Was Walser ärgert, ist Fleisch als Lockvogel-Produkt im Supermarkt und Billig-Grillfleisch im Sommer. Dabei gebe der Handel noch nicht mal die niedrigen Einkaufspreise an den Verbraucher weiter, sagt er. Ein Problem sei auch die Dominanz der Marktriesen. Laut der Bundesanstalt für Landwirtschaft und Ernährung haben die Top 10 der Schweineschlachtbetriebe 82,2 Prozent Marktanteil. Tönnies (16,3 Millionen Schlachtungen), Vion (7,6 Mio.) und Westfleisch (7,7 Mio.) decken allein 58,9 Prozent des Marktes ab – und würden die Preise dominieren, klagt Walser. Fleisch von kleinen, regionalen Höfen gehe im Einzelhandel unter.
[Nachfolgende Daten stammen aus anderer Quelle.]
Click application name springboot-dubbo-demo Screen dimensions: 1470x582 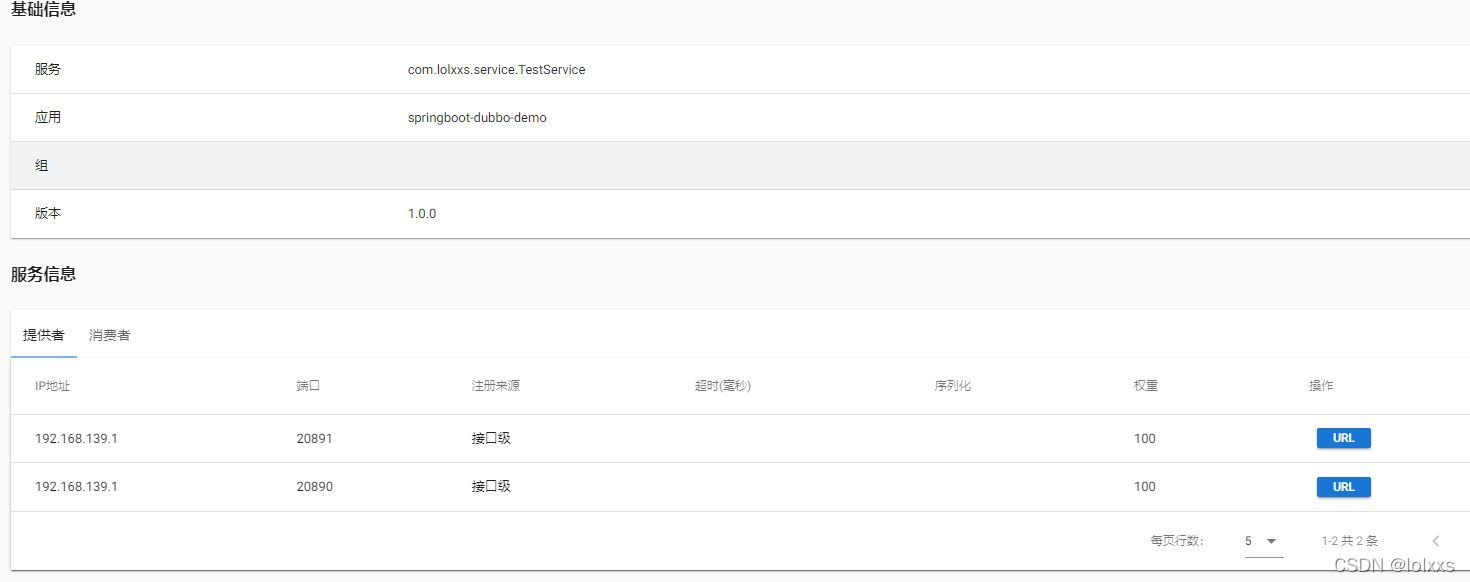477,118

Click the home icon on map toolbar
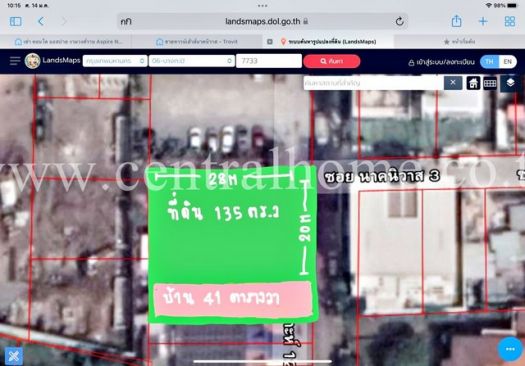[473, 83]
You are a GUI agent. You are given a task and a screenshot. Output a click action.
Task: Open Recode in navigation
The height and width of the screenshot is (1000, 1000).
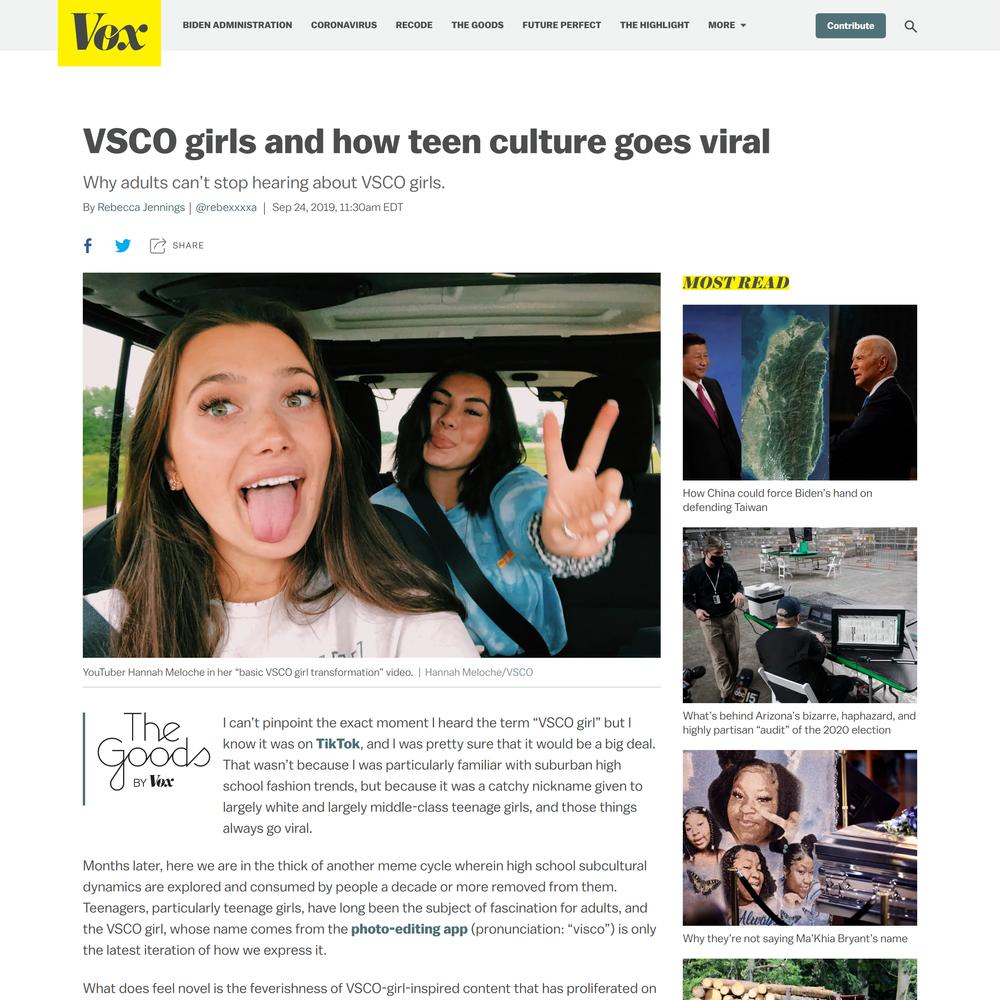point(414,25)
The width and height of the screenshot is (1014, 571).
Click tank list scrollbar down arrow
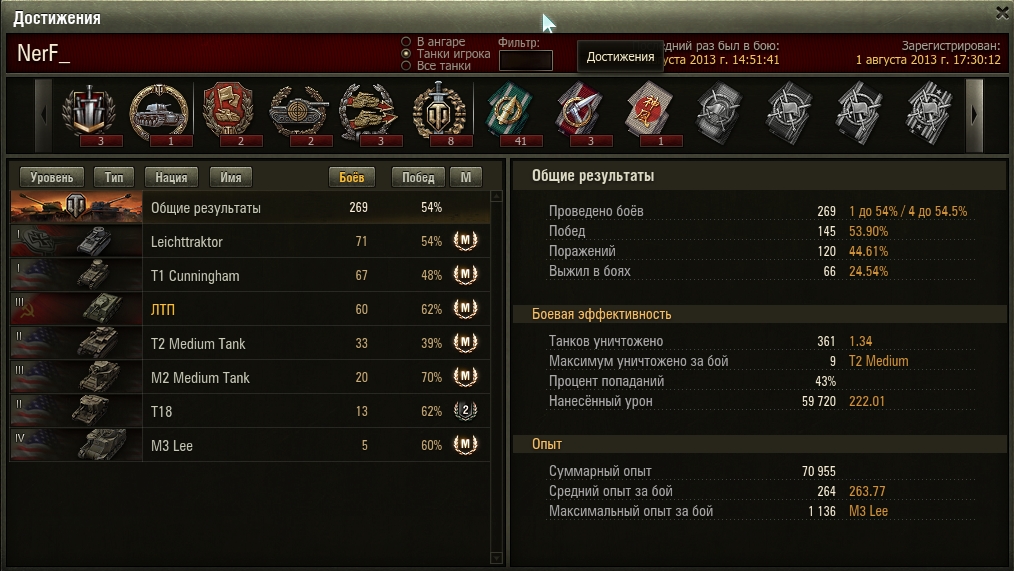(496, 557)
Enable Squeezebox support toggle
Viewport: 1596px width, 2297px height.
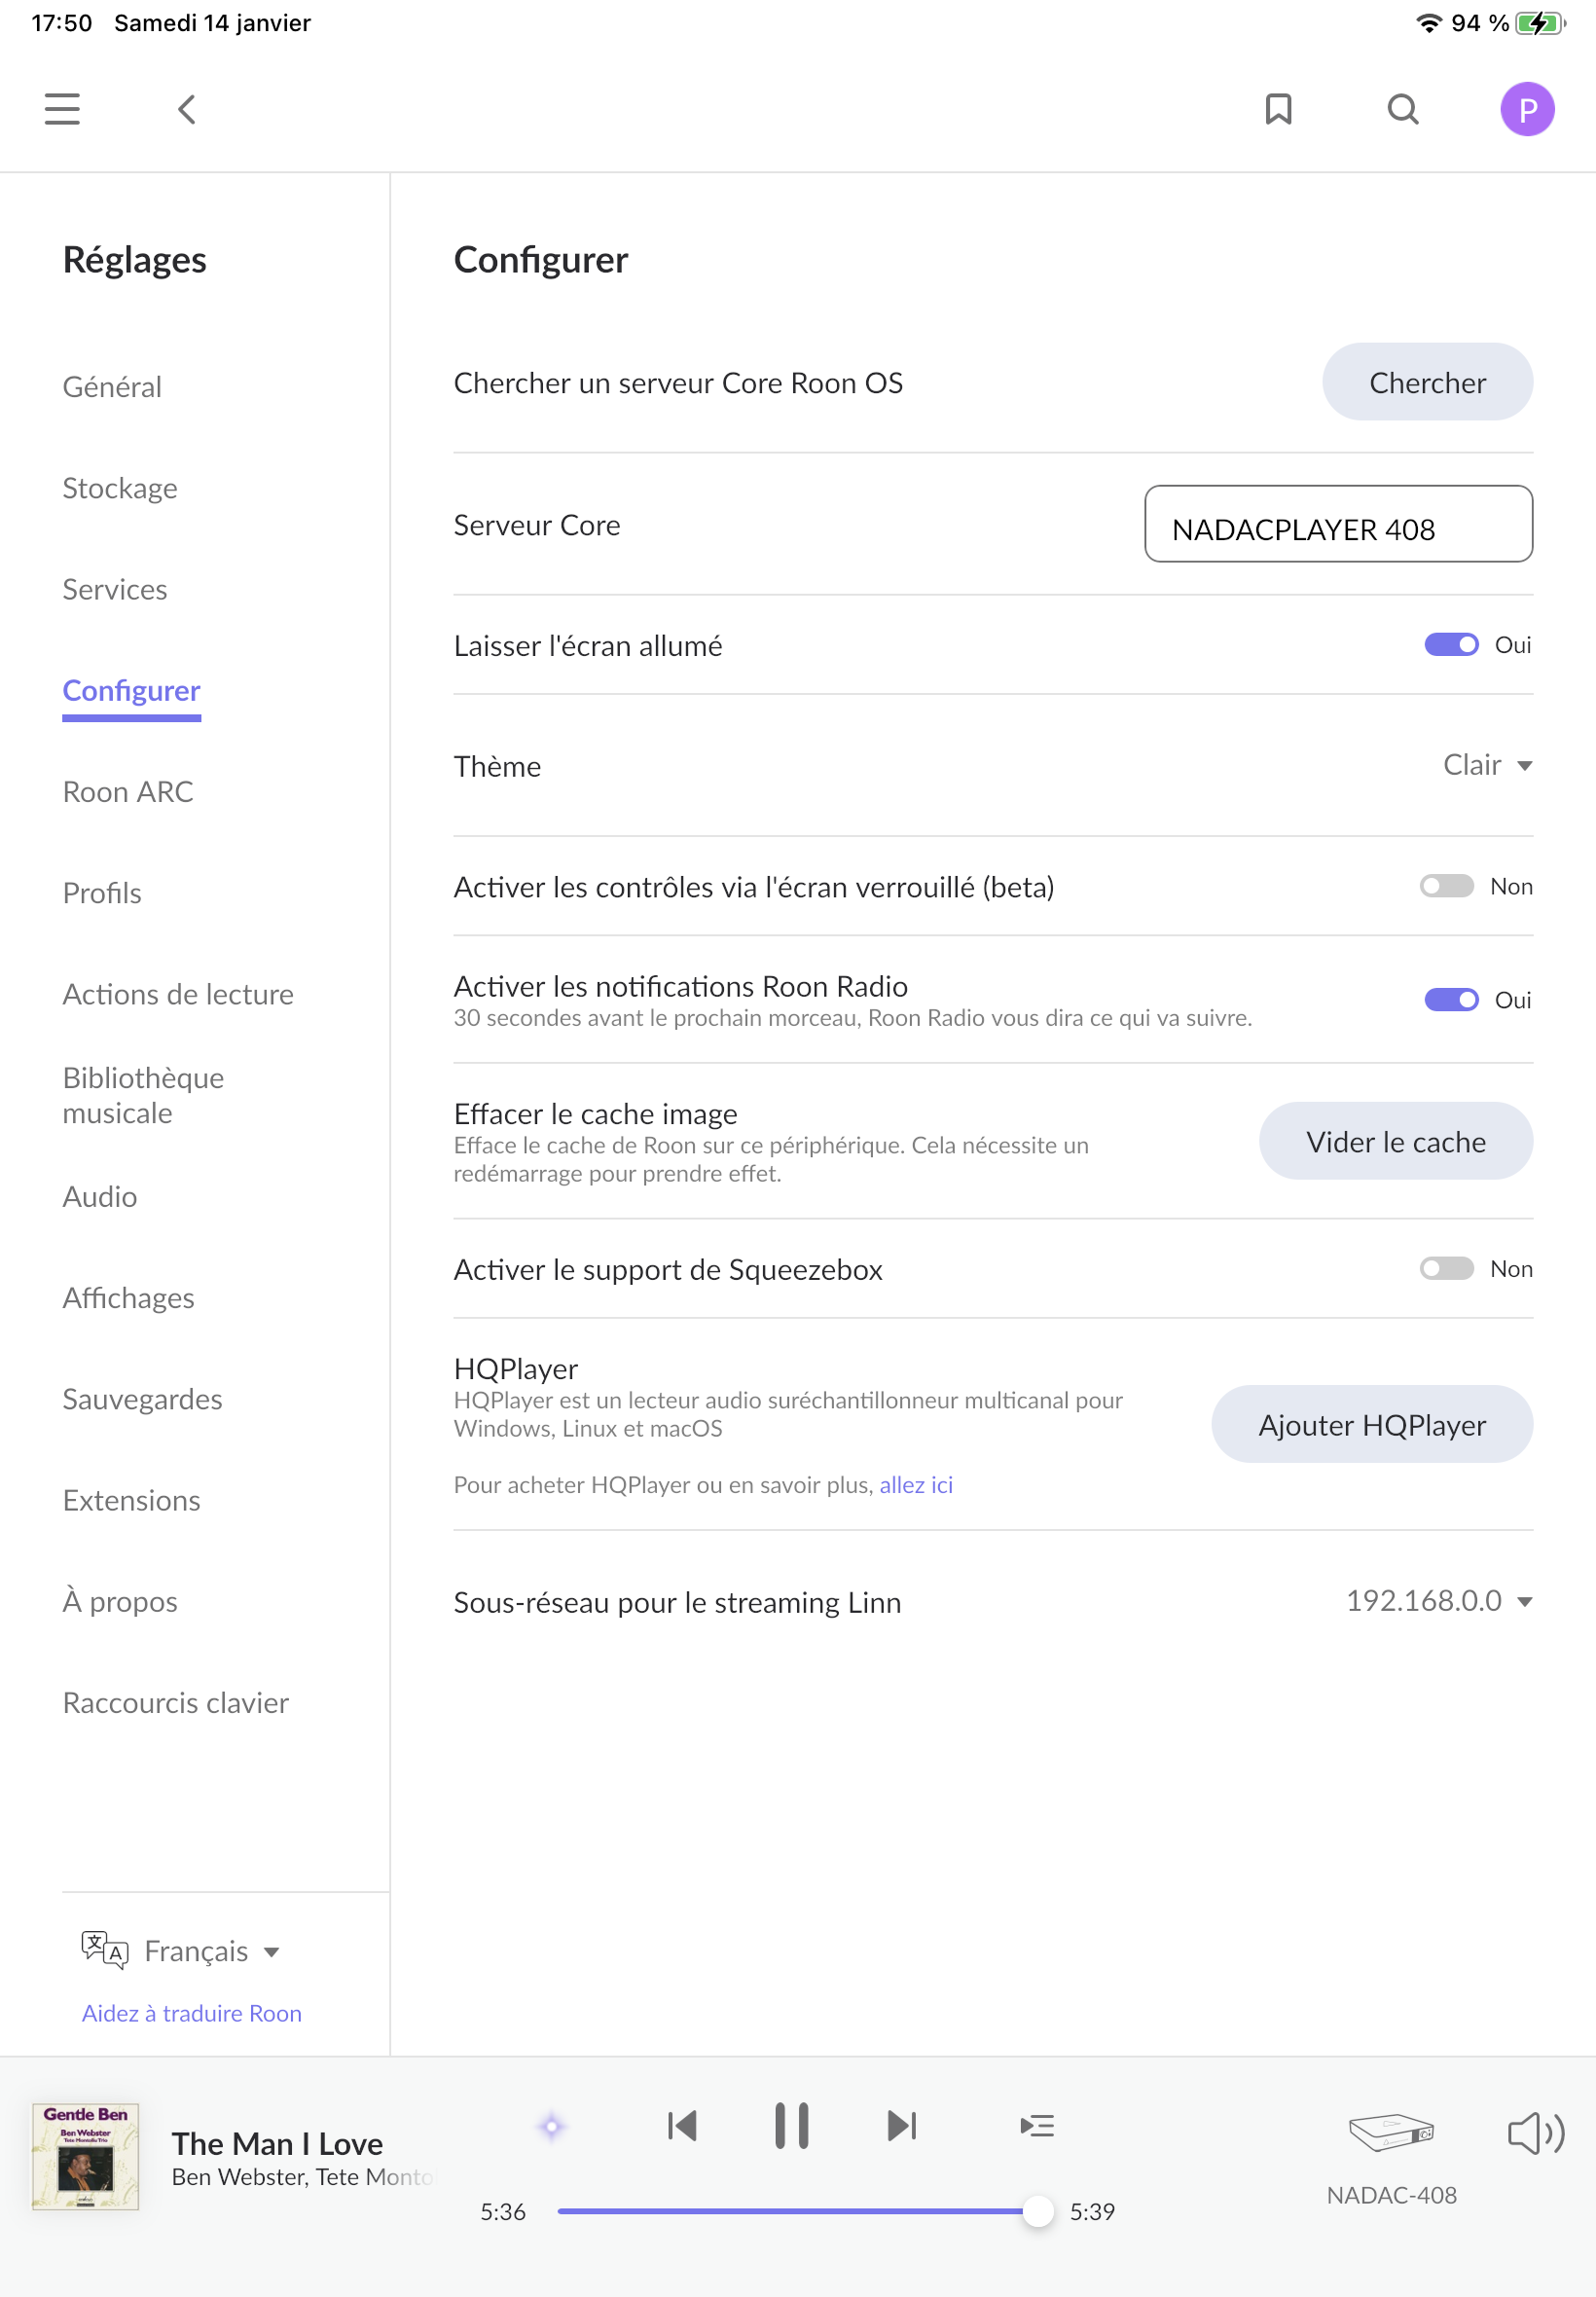click(x=1446, y=1268)
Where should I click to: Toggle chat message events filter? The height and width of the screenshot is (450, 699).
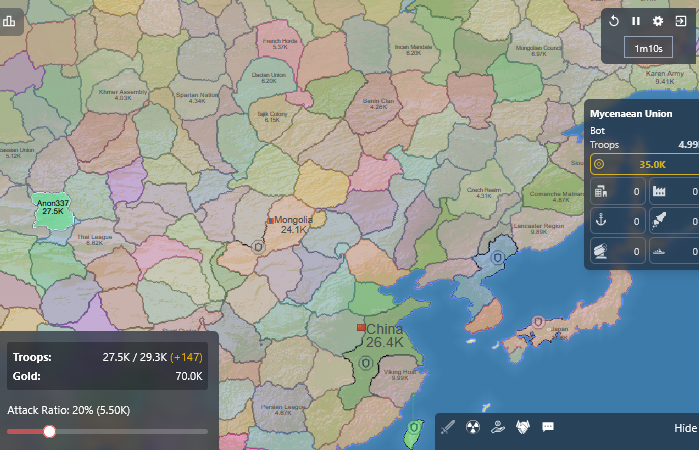tap(548, 427)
Walser steht inzwischen in der Schweinemasthalle. Alles läuft hier automatisch. „Der Computer weiß, wie viele Tiere im Stall sind und wie alt sie sind. Eine Pumpe verteilt das Futter über die Rohre in die jeweiligen Ställe.“ Vier Wochen Säugezeit, acht Wochen Ferkelaufzucht und 16 Wochen Mast. Das ist hier der Zyklus eines Schweinelebens. „Im Supermarkt entscheidet sich, wie viel uns Fleisch wert ist“, betont Walser noch einmal. Zwischen Reden und Handeln sei die Diskrepanz groß. „Viele wollen mehr Tierwohl, mehr Platz und besseres Futter. Aber letztendlich wird doch das günstigere Produkt gekauft.“ Lebensmittel hätten in unserer Gesellschaft zu wenig Wertschätzung. „Ein dickes Auto vor der Tür macht mehr Eindruck als gute, faire Lebensmittel im Kühlschrank – die sieht nämlich keiner.“

Martin Walser ist zurück bei seinen Zuchtsauen. Mit seiner Frau Renate legt er die Besamungsbügel an. Jetzt darf Georg endlich lossausen, damit die Sauen ihn riechen. Über einen dünnen Kunststoffschlauch werden die Sauen mit seinem Sperma befruchtet. Es ist der Beginn eines neuen Fleisch-Kreislaufs.